Beginners Guide to Stock Market
Stock market is where shares of companies are
bought and sold by investors and traders. We know that companies issue stocks
to get funds to expand their business. This is called the Initial Public
Offering or IPO. A company’s main source of funds is through this IPO.
Once an IPO is over the shares no longer remain in
the hands of the initial buyer. These buyers may want to sell it to someone who
is willing to pay more money for the stock. So, a secondary market is needed
for this transaction to take place. This secondary market is called a Stock
Market.
Once it enters the secondary market, no money is
received to the company from subsequent sale and purchase of the stock.
However, the company will declare dividend on the stocks from time to time and
those who are in possession of the stock at that time will get the dividend.

GIVEN ENTRIES:
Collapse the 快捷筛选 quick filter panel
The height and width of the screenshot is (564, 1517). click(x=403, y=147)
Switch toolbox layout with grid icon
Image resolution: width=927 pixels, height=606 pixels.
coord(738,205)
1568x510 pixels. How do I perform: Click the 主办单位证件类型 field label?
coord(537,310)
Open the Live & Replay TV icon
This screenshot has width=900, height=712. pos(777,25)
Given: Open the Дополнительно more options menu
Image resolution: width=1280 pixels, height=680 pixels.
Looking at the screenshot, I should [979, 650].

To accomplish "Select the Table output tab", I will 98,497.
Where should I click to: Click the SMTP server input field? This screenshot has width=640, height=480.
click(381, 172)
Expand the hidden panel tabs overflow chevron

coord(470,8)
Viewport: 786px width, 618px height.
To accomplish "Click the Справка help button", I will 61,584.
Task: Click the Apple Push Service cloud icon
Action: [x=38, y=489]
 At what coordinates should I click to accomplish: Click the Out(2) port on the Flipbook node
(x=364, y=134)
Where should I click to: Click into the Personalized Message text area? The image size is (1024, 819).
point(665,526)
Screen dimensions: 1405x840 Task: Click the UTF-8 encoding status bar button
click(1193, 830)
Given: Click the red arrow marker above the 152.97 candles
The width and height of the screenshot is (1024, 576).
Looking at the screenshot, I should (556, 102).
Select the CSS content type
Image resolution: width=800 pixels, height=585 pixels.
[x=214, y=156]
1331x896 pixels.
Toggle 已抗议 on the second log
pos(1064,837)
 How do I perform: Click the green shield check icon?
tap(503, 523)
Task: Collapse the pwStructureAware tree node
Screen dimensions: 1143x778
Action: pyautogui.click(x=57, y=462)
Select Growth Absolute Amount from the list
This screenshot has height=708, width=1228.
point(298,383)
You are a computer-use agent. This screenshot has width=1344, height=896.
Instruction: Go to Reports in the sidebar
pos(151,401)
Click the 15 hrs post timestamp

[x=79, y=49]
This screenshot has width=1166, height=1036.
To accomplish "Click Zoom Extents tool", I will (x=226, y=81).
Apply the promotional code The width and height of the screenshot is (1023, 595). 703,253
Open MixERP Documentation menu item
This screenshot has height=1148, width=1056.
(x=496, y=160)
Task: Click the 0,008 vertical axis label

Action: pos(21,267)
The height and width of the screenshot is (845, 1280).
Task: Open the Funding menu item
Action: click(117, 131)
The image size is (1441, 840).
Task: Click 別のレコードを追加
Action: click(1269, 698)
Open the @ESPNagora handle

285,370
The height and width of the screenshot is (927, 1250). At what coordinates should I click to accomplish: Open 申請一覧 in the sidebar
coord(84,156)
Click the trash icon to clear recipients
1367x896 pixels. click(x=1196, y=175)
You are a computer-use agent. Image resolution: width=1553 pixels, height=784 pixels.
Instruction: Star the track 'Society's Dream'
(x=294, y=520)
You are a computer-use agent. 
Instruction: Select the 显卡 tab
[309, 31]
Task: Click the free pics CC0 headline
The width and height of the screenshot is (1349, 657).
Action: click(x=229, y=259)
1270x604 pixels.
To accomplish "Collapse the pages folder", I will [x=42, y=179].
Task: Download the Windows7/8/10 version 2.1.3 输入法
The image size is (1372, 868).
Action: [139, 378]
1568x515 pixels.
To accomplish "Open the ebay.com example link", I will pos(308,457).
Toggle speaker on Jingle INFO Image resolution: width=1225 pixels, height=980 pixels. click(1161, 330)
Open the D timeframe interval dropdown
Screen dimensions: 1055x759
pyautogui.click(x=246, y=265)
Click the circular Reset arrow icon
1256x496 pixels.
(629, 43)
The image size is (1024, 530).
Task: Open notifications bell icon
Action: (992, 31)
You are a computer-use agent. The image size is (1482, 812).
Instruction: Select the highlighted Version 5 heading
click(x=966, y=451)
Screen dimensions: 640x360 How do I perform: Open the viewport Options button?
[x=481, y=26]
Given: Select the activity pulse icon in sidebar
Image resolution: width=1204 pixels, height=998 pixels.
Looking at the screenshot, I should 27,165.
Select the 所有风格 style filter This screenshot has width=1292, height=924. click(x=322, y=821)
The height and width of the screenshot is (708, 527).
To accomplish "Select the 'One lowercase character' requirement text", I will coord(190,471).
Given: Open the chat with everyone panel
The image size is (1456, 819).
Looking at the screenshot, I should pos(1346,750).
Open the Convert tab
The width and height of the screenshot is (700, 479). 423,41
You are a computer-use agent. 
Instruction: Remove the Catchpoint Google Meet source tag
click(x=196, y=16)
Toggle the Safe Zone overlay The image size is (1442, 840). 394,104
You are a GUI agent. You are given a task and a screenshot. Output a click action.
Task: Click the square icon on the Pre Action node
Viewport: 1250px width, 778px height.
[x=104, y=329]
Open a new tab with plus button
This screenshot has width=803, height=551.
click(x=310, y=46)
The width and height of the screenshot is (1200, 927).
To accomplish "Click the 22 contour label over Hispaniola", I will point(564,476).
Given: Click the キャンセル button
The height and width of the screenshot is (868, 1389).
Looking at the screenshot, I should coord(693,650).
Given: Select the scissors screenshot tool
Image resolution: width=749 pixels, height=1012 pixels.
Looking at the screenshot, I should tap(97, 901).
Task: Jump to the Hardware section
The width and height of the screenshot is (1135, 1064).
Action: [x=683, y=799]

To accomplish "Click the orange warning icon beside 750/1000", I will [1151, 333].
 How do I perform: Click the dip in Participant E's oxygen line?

WHAT THIS TASK INVOLVES: Copy out the whole stock market guide word for word. The data has no connection to the stock market guide.

FULL ANSWER:
Beginners Guide to Stock Market
Stock market is where shares of companies are
bought and sold by investors and traders. We know that companies issue stocks
to get funds to expand their business. This is called the Initial Public
Offering or IPO. A company’s main source of funds is through this IPO.
Once an IPO is over the shares no longer remain in
the hands of the initial buyer. These buyers may want to sell it to someone who
is willing to pay more money for the stock. So, a secondary market is needed
for this transaction to take place. This secondary market is called a Stock
Market.
Once it enters the secondary market, no money is
received to the company from subsequent sale and purchase of the stock.
However, the company will declare dividend on the stocks from time to time and
those who are in possession of the stock at that time will get the dividend.